Matthias Schrader (The Philippine Star) - November 29, 2014 - 10:33am

INZELL, Germany — Hansi Schwabl has carved masks out of wood for a decade, turning the craft from his native Bavarian town of Inzell into a Christmas hobby.

Wood carver Hans Schwabl (26) poses with a traditional wooden Perchten mask in his factory in Inzell, southern Germany, Thursday, Nov. 27, 2014. (AP Photo/Matthias Schrader)

The masks are worn by companions of Saint Nicholas who goes house-to-house with gifts in an early December tradition.

During the Buttnmandl parades, unmarried men, known as Buttnmandl and Krampusse, are dressed in straw or skins with wooden masks or skins over their heads and large cow-bells tied around their hips to make loud noises.
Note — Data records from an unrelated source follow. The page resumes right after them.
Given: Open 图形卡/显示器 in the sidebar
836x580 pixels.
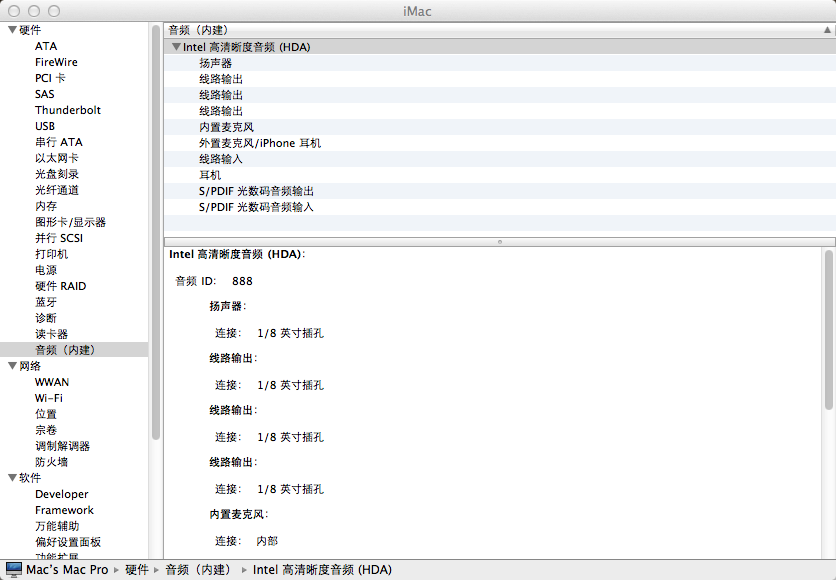Looking at the screenshot, I should [70, 222].
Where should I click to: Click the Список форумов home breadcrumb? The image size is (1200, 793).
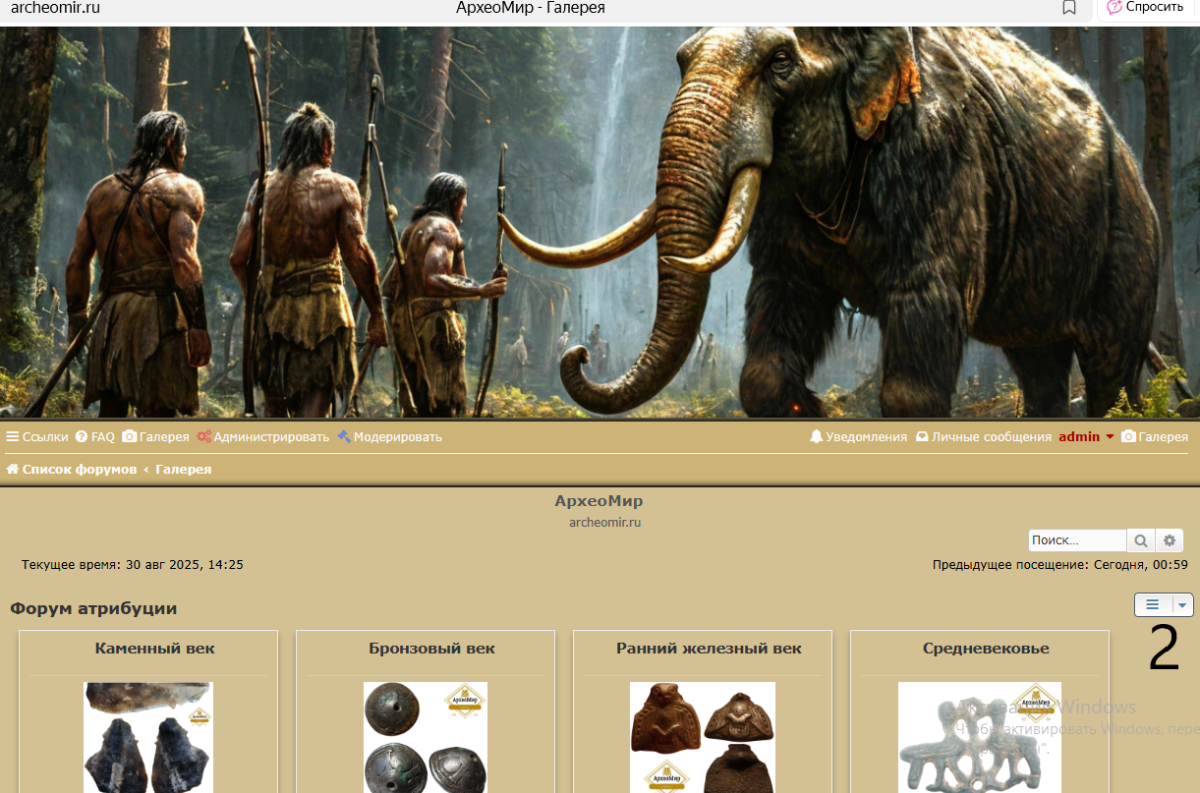click(72, 469)
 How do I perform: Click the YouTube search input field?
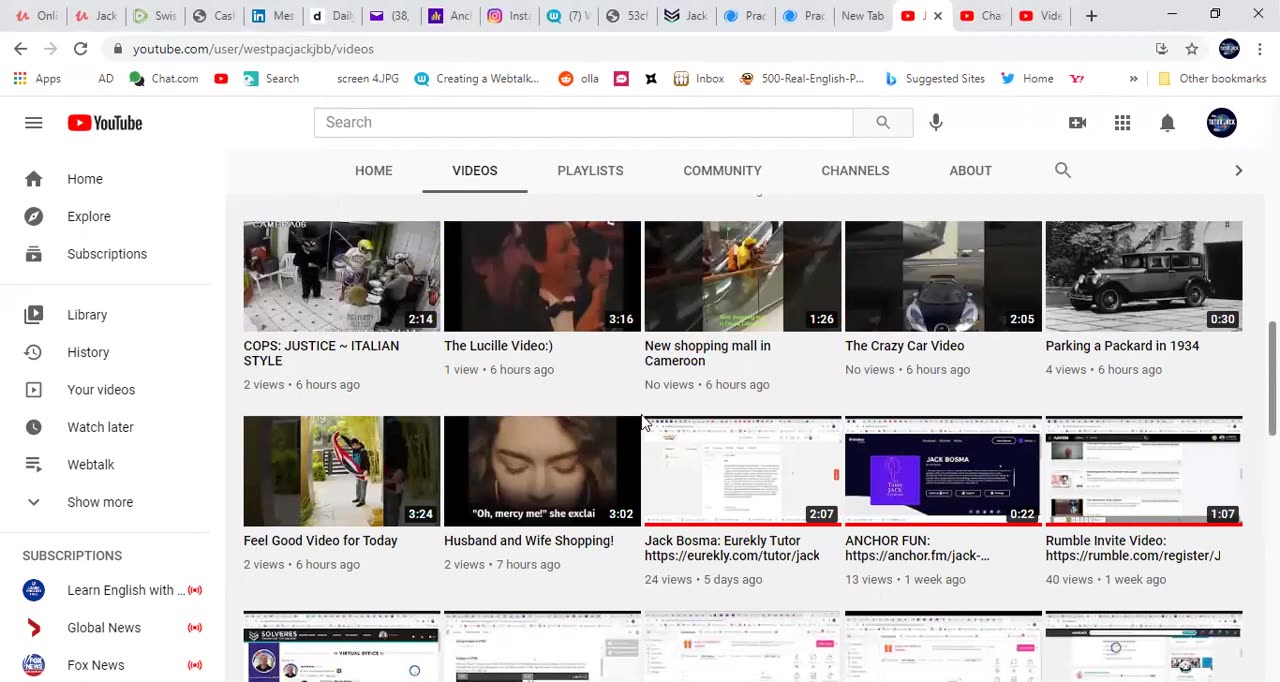(582, 122)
They follow Saint Nicholas from house to house on December 5 and 6 every year to bring luck to the good ones and punish the idles. The Perchten parades take place after Christmas.
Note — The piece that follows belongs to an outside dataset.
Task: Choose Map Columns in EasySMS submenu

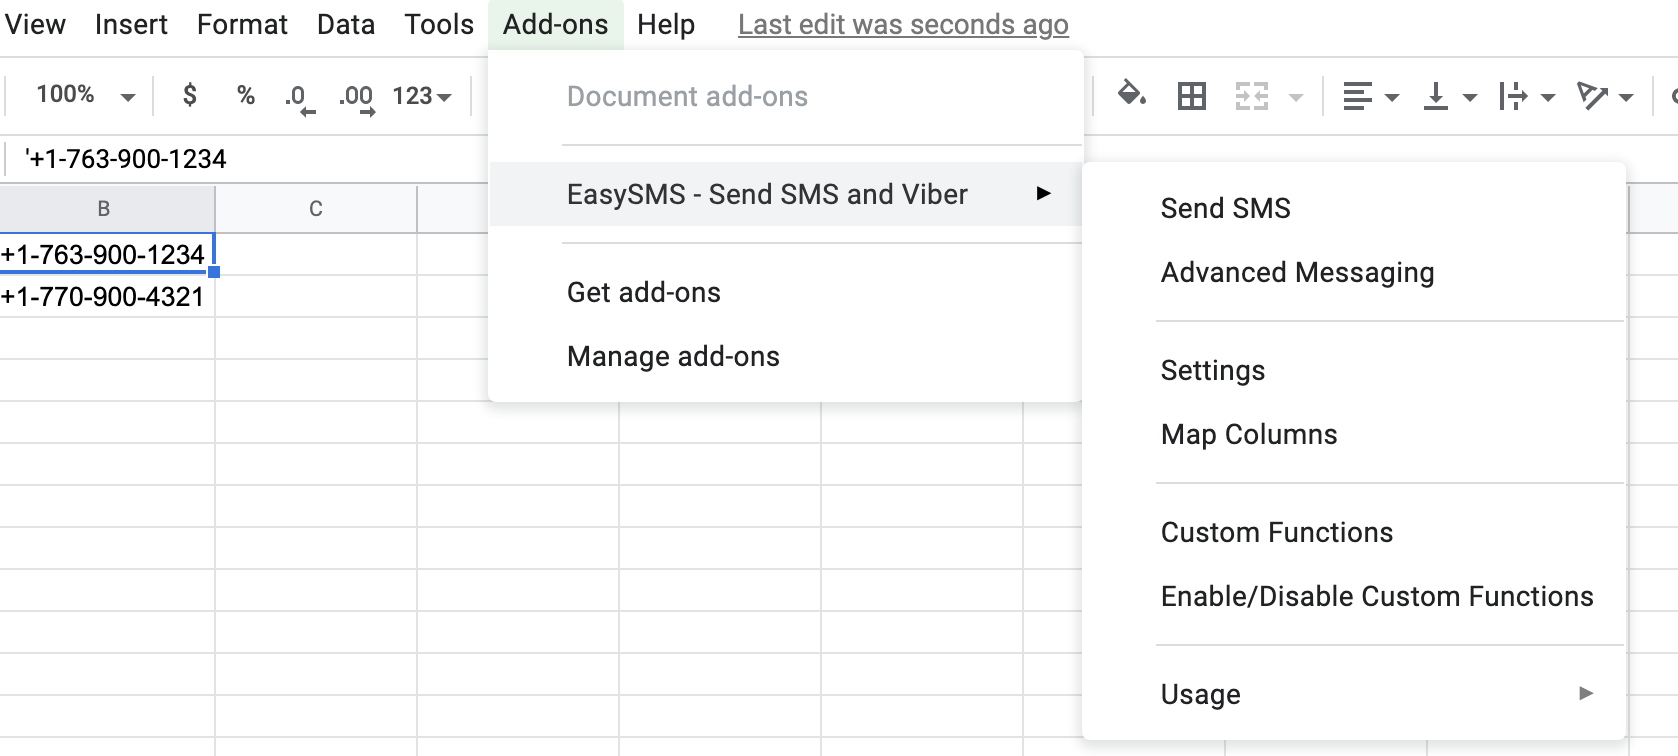Action: coord(1248,434)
Each mask takes about 20 to 30 hours of work to produce, and Schwabl has lost track of how many he has made.

The 26-year-old makes the first rough cuts in a piece of pine with a chain-saw, and carves the rest by hand.

Wood carver Hans Schwabl (26) paints at a traditional wooden Perchten mask in his factory in Inzell, southern Germany, Thursday, Nov. 27, 2014. (AP Photo/Matthias Schrader)

After carefully painting the mask, he adds hair from horse or sheep. Glass eyes are inserted as the finishing touch. The 4-5 kilogram (9-11 pound) masks sell for between 250 and 600 euros ($300-$750).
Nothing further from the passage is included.